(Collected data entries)
::::::

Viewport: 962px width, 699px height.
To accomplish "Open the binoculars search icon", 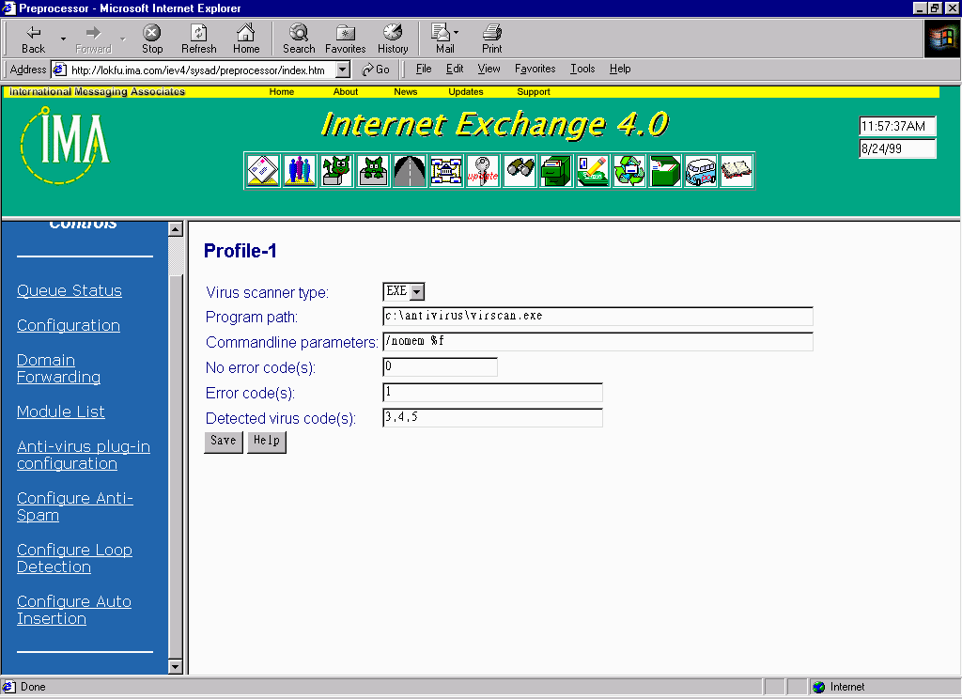I will (520, 171).
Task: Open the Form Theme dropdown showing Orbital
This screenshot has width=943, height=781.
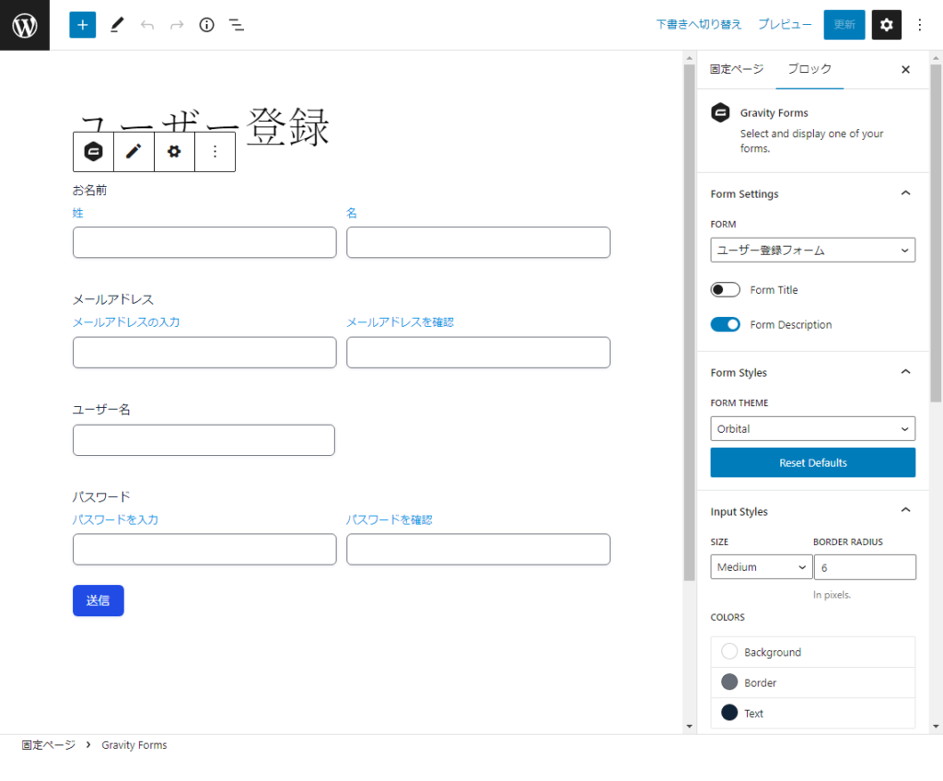Action: pyautogui.click(x=812, y=429)
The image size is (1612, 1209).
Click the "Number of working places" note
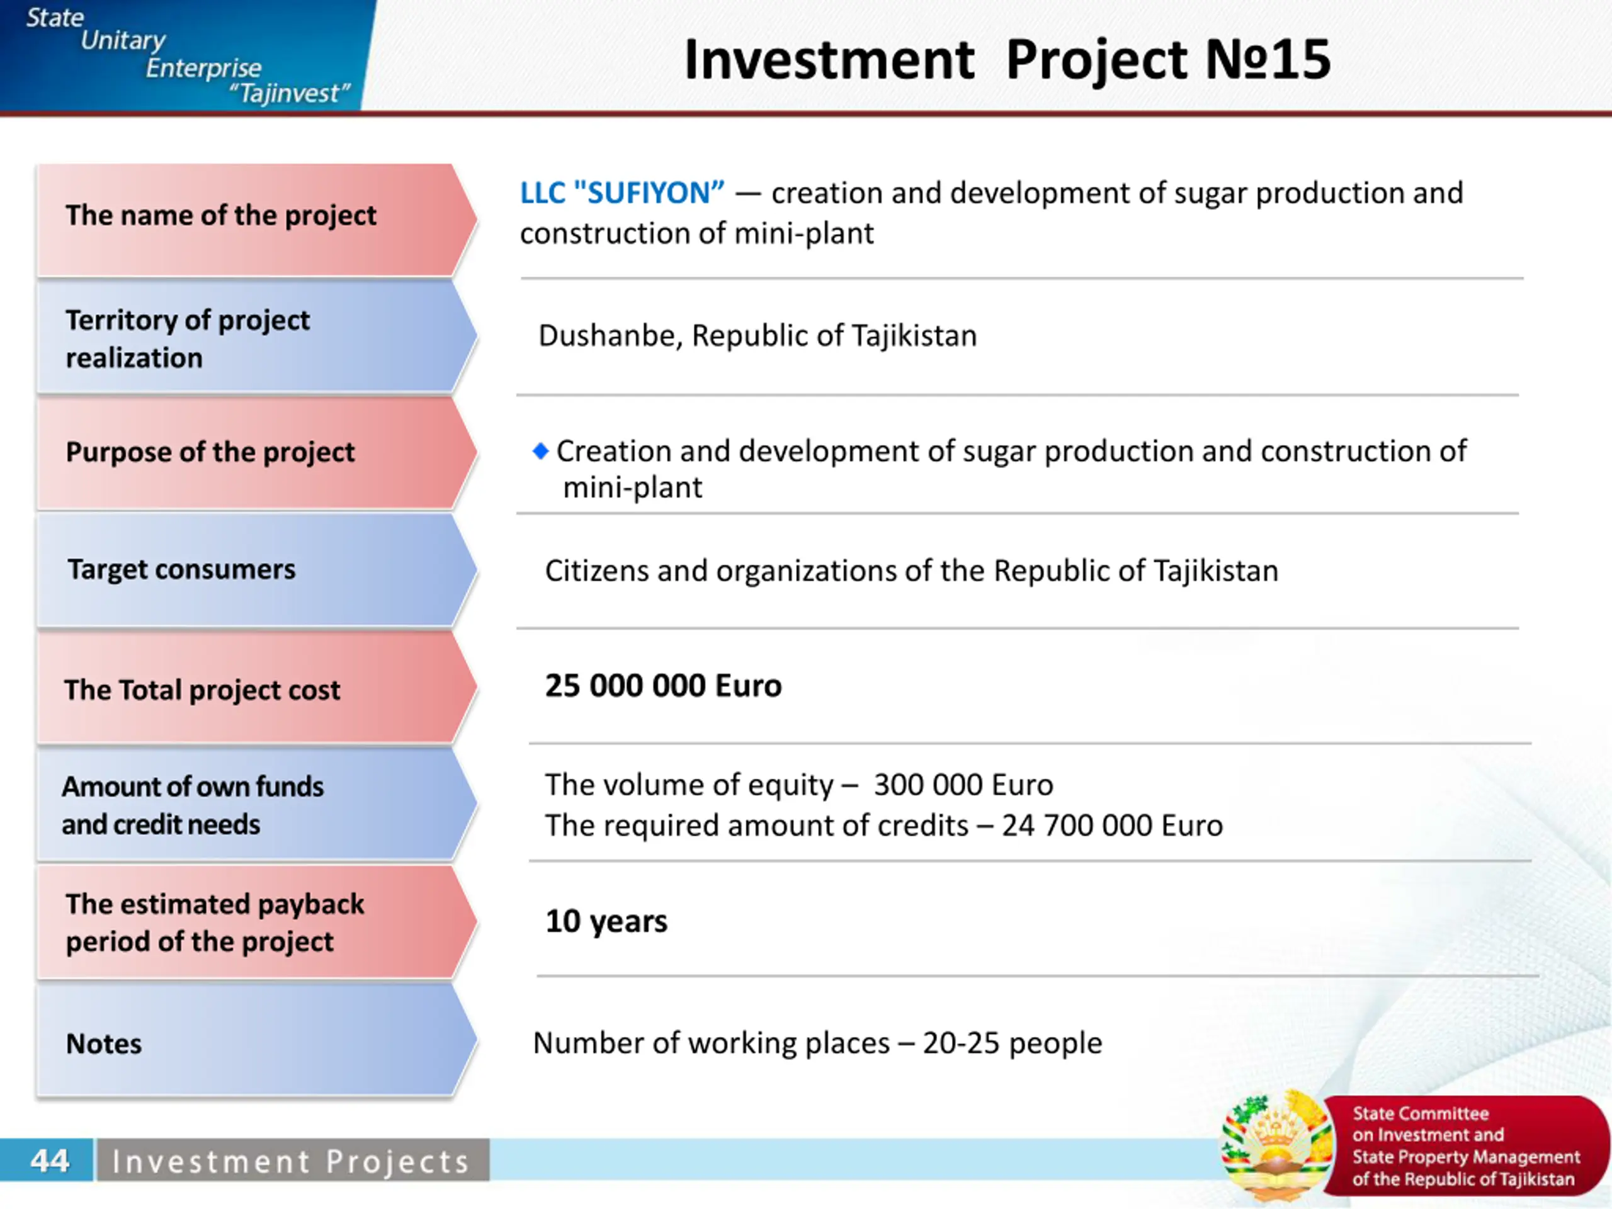[x=818, y=1043]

::::::

ABOUT THIS TASK:
Print, exactly and without pictures, the lines from the one holding "Task: Open the" through the last line of the entries above, both included.

WRITTEN REPLY:
Task: Open the Form Theme dropdown showing Orbital
This screenshot has width=943, height=781.
Action: pyautogui.click(x=812, y=429)
The image size is (1612, 1209).
Click the "Number of working places" note
[x=818, y=1043]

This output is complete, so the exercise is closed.